Tout cela est entrecoupé de façon très sympathique par des anecdotes de voisinage ou de bureau, des réminiscences du passé de Gustad, des aléas de la vie de famille (le fils aîné qui refuse d’entrer dans une école d’ingénieur, se brouillant avec son père, le second qui conte fleurette à la fille du voisin détesté, remake indien de Roméo et Juliette, la petite dernière qui tombe malade…), des personnages cocasses (comme Miss Kutpitia, détentrice du seul téléphone de l’immeuble et de recettes magiques qu’elle délivre au compte-goutte à une Dilnavaz éplorée par le départ de son fils, ou le vendeur de « paan » à l’entrée de la « maison des cages » – je n’en dis pas plus pour titiller votre curiosité)… Le ton est tendre et humoristique.

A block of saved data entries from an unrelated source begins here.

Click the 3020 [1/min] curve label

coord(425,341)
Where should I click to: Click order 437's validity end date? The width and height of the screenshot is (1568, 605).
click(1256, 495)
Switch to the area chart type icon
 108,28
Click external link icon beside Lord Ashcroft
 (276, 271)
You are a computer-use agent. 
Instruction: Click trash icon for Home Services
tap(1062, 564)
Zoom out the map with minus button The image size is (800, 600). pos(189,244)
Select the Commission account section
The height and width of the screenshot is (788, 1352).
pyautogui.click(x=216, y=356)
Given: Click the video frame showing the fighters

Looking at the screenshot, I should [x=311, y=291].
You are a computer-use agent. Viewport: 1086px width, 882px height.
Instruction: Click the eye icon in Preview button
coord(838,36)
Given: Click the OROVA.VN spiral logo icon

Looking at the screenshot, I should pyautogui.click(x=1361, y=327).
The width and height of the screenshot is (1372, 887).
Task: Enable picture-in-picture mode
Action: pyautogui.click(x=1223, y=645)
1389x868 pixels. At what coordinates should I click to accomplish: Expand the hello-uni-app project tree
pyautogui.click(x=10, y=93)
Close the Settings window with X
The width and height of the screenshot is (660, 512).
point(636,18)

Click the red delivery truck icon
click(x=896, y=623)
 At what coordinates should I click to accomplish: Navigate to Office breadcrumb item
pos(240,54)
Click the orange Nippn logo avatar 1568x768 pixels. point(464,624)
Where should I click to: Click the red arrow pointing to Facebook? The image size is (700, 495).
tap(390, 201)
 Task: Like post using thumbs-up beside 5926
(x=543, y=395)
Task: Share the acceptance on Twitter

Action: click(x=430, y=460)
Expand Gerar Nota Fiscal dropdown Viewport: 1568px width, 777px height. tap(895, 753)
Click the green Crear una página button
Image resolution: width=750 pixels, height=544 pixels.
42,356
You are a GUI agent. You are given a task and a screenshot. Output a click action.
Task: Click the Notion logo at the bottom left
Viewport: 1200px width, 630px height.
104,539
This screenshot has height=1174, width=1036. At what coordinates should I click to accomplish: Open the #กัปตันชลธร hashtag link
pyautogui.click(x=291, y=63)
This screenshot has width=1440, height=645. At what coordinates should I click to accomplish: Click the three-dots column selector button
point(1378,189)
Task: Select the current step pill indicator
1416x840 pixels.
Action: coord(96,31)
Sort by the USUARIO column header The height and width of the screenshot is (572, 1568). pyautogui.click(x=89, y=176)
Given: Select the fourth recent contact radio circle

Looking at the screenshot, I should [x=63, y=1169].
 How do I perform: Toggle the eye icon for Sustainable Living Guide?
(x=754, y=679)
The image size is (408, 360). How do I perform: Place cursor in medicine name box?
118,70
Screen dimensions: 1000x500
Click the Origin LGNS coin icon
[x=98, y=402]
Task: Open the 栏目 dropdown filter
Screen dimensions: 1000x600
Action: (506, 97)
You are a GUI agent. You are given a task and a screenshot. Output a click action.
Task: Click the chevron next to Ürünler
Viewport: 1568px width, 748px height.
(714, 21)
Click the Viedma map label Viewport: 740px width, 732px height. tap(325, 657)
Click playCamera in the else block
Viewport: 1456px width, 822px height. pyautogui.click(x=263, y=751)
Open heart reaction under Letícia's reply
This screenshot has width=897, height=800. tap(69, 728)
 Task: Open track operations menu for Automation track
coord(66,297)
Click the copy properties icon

C’est donc un roman agréable à lire, à l’écriture circulaire faite de va et vient entre le passé et le présent, entre les pensées de Gustad et l’action, entre les différents personnages, mais ce n’est pas non plus transcendantal. D’ailleurs, je n’ai pas trop compris à quoi renvoyait ce « si long voyage ». Je m’attendais à un peu plus de souffle. Je l’ai lu avec plaisir mais sans grande ferveur car je n’ai pas trop réussi à m’attacher aux personnages. La fin cependant, avec la juste dose de dramatisme, de mythique et de burlesque a suscité chez moi l’émotion pour la première et seule fois dans cette lecture, grâce au personnage pathétique de Tehmul.

Ce livre est le premier que je lis dans le cadre de mon auto-challenge « romans d’Inde ».